• [Exercise]
Read through the entries below and copy each line where "agent" turns up.

• [Source information]
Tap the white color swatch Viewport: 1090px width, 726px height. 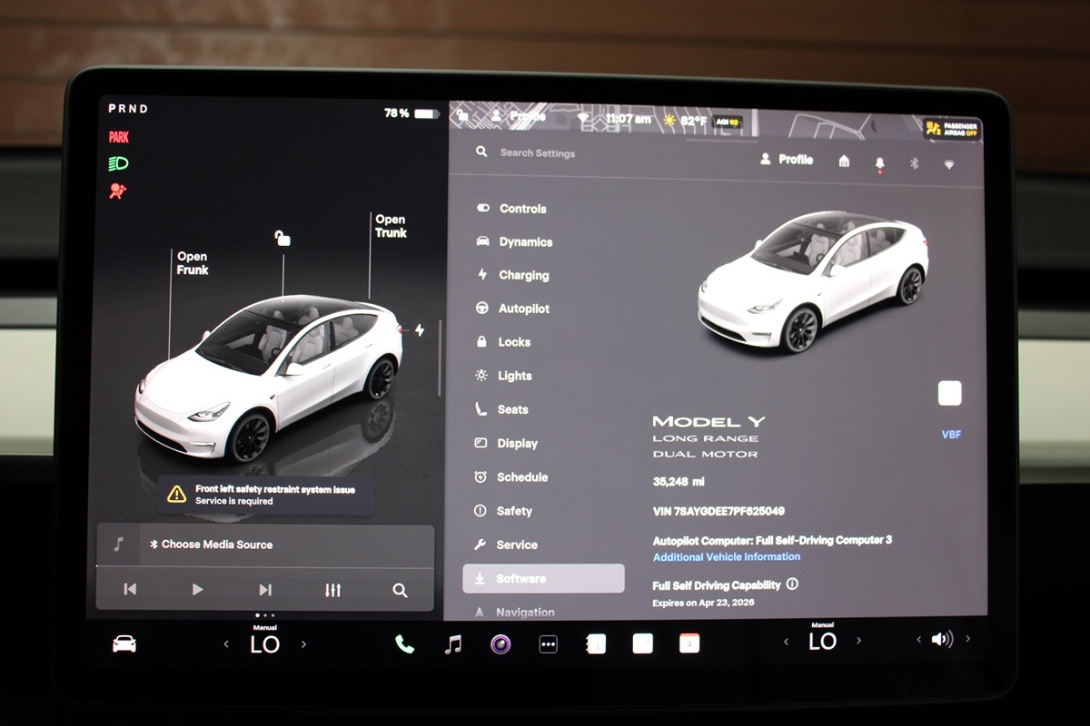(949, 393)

...

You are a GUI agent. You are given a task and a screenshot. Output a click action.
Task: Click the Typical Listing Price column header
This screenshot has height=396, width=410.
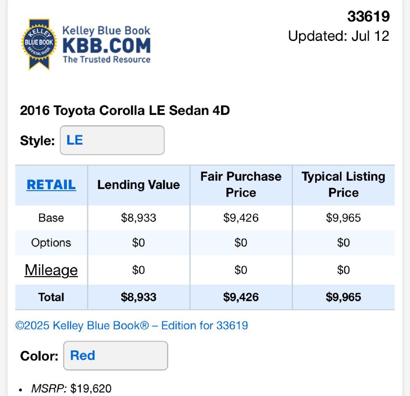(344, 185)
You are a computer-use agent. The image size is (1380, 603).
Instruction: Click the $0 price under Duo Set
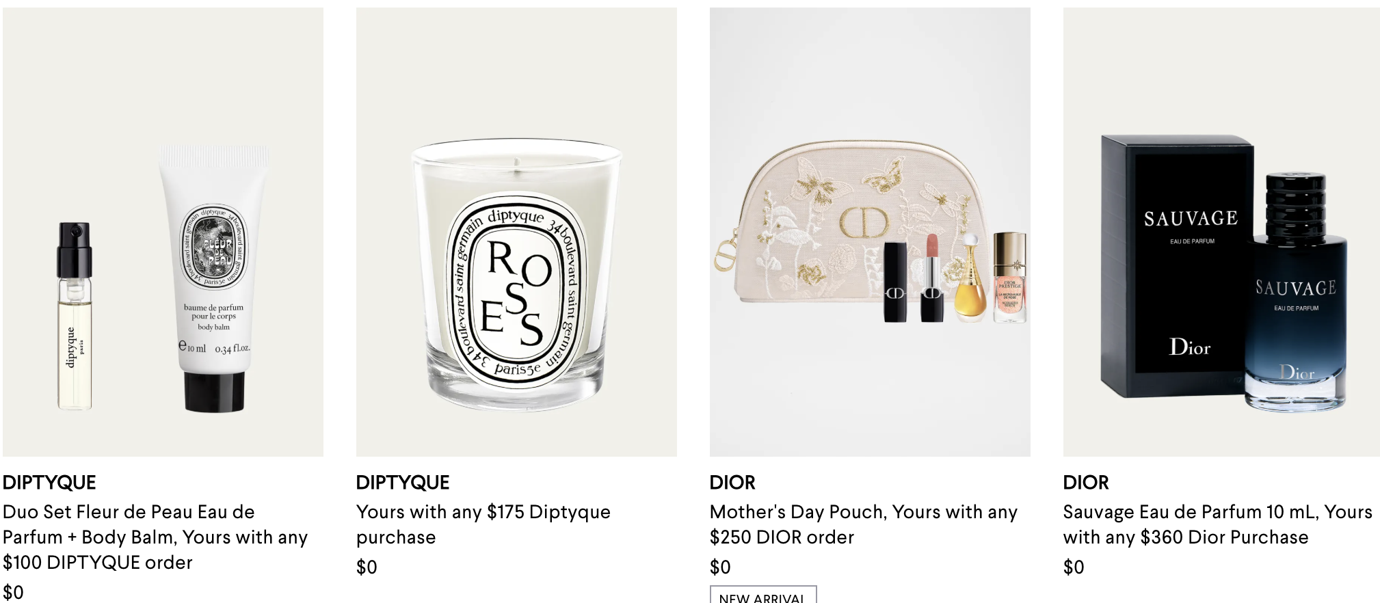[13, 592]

==

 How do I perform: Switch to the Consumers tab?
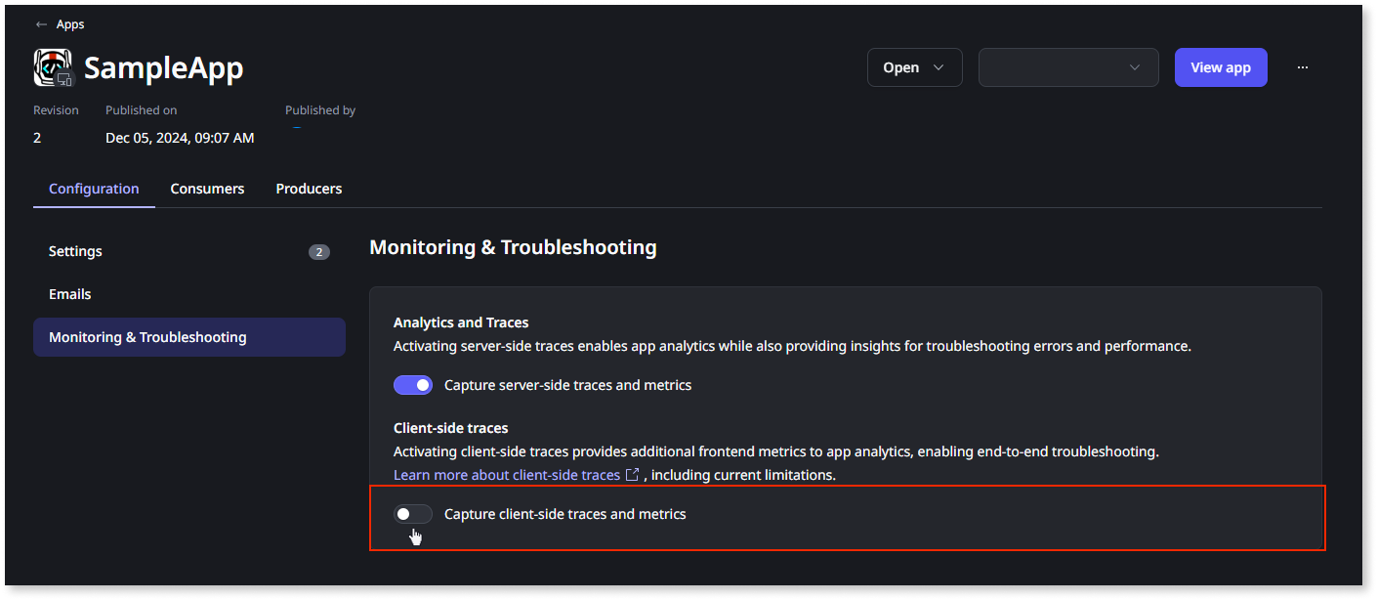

• [Your response]
You are a GUI agent. You are given a task and a screenshot. Output a click action.
You are a computer-use agent. The image size is (1380, 603).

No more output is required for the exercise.